A reduced number of rows cut (from six to four or five), and improved stacking method in order to reduce lateral carrying distance and workload.
The Australian experts visited the fields, demonstrated the new methods to mill engineers and workers, and trained workers on how to use the machete during a 3-week period.
The mill’′s daily records (tons/individual) were used for evaluation of productivity.
Questionnaires and measures of health outcomes
All participants had a baseline examination 1 week before the start of the harvest. The examination took place in each of the two communities where the workers lived. Workers arrived early in the morning at the same time that fieldwork usually begins.

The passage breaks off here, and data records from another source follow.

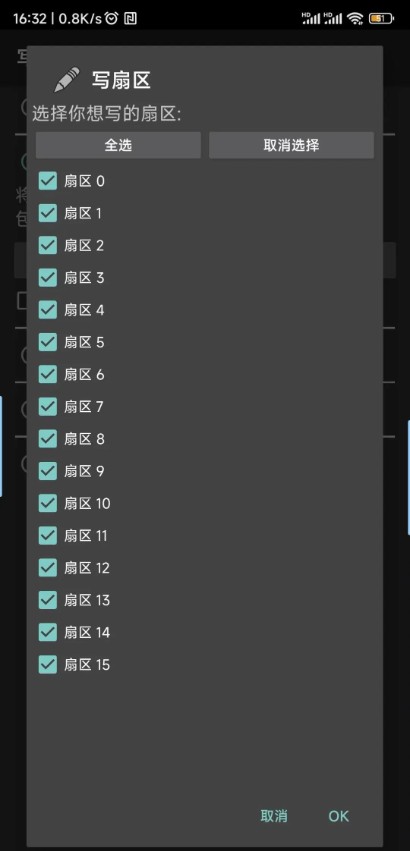The height and width of the screenshot is (851, 410).
Task: Uncheck the 扇区 1 checkbox
Action: [x=48, y=213]
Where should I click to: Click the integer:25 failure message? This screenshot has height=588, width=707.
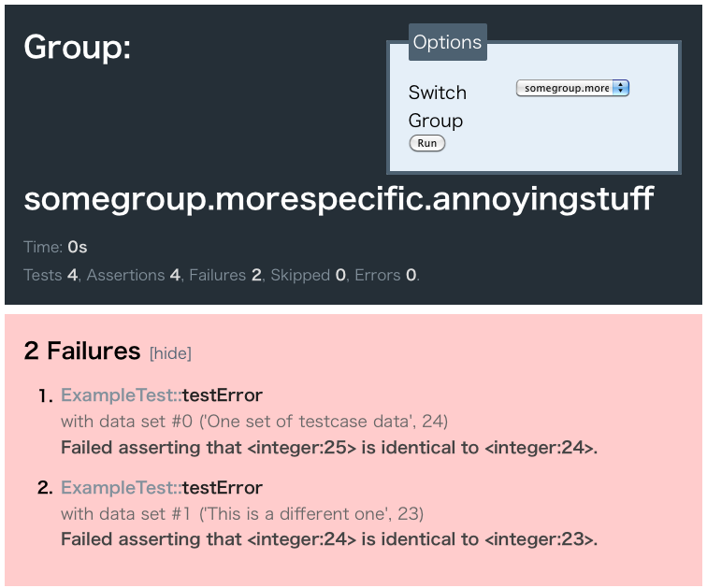coord(329,448)
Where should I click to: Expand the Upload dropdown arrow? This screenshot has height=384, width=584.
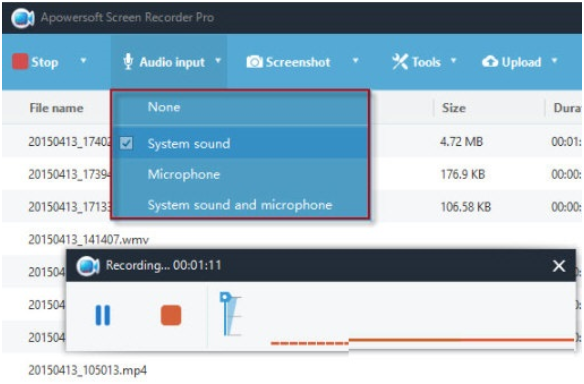point(554,60)
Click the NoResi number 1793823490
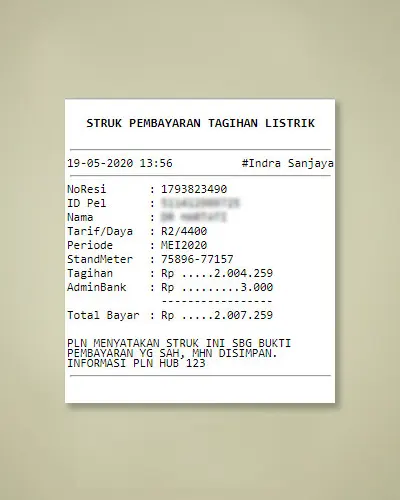 [x=194, y=189]
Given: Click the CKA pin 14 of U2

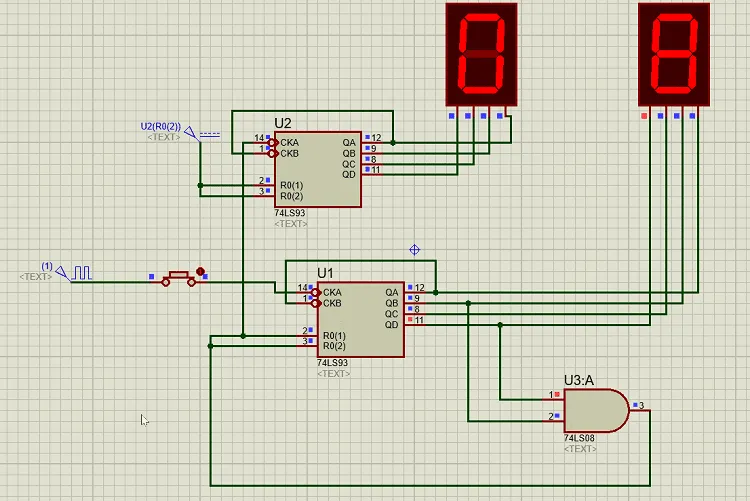Looking at the screenshot, I should pos(265,143).
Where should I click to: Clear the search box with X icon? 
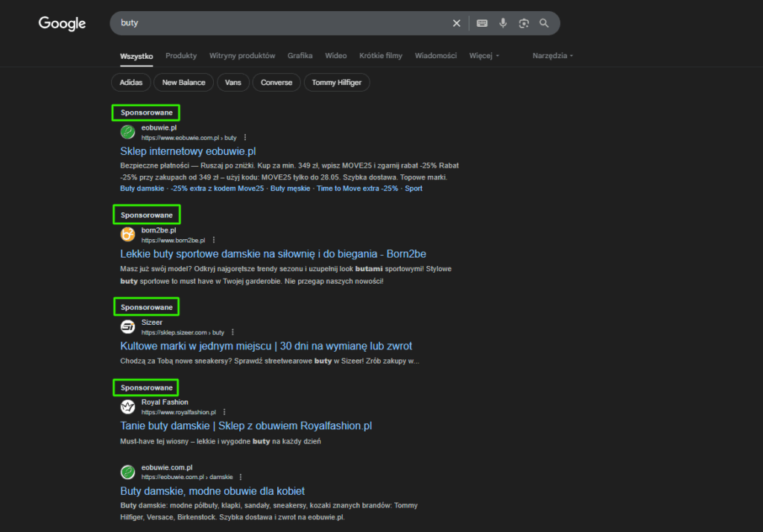click(457, 23)
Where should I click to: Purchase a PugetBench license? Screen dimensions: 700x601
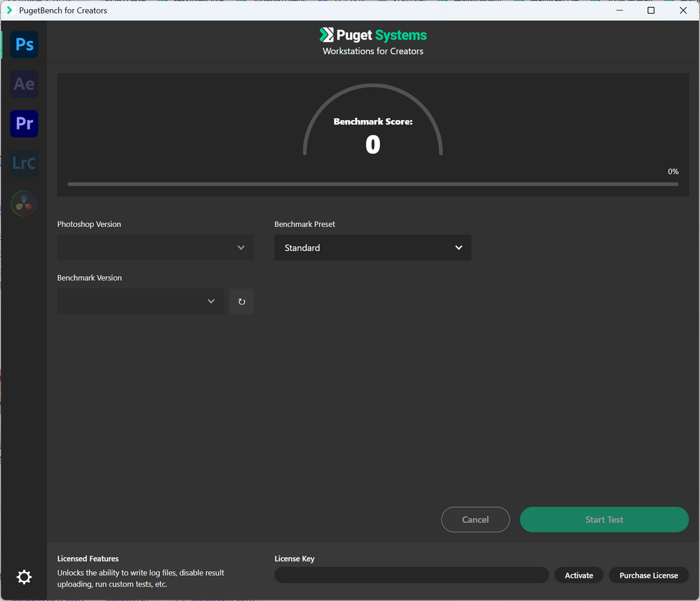tap(648, 575)
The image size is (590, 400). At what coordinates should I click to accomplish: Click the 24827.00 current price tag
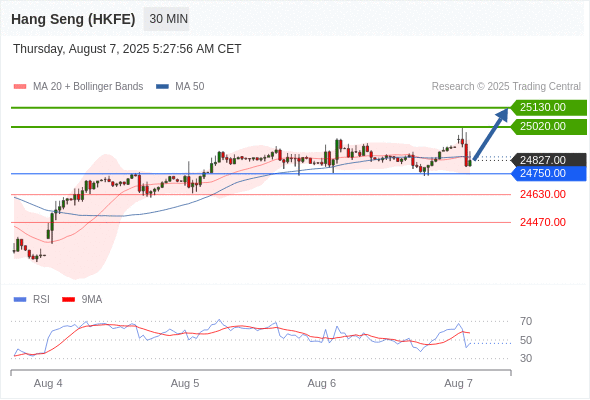[549, 160]
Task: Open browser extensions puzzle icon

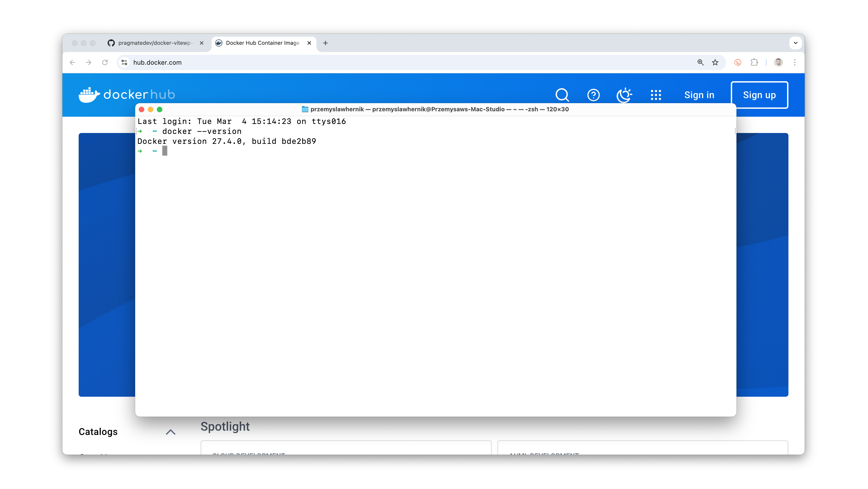Action: pyautogui.click(x=754, y=62)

After signing an informed consent, participants were weighed, had their height measured on a combined digital weighing scale with a mechanical height rod (SECA electronic AD 769, Seca, Birmingham, UK), and body mass index was calculated. Blood pressure and heart rate were measured once after the participant had been seated for a minimum of five minutes using a digital system (Omron HEM 7220, Omron Healthcare Inc, Bannockburn, Illinois, USA). Venous blood and urine samples were collected.
A standardised 45 min interview included questions regarding sociodemographic data; past and present work history including exposure to occupational and environmental hazards focusing on heat, cane-burning and pesticides; use of tobacco, alcohol and recreational drugs; general health including history of hypertension and diabetes; current bodily pains; medication used for reported conditions as well as use of other known nephrotoxic substances; family history of CKD; and past and present heat stress and dehydration symptoms.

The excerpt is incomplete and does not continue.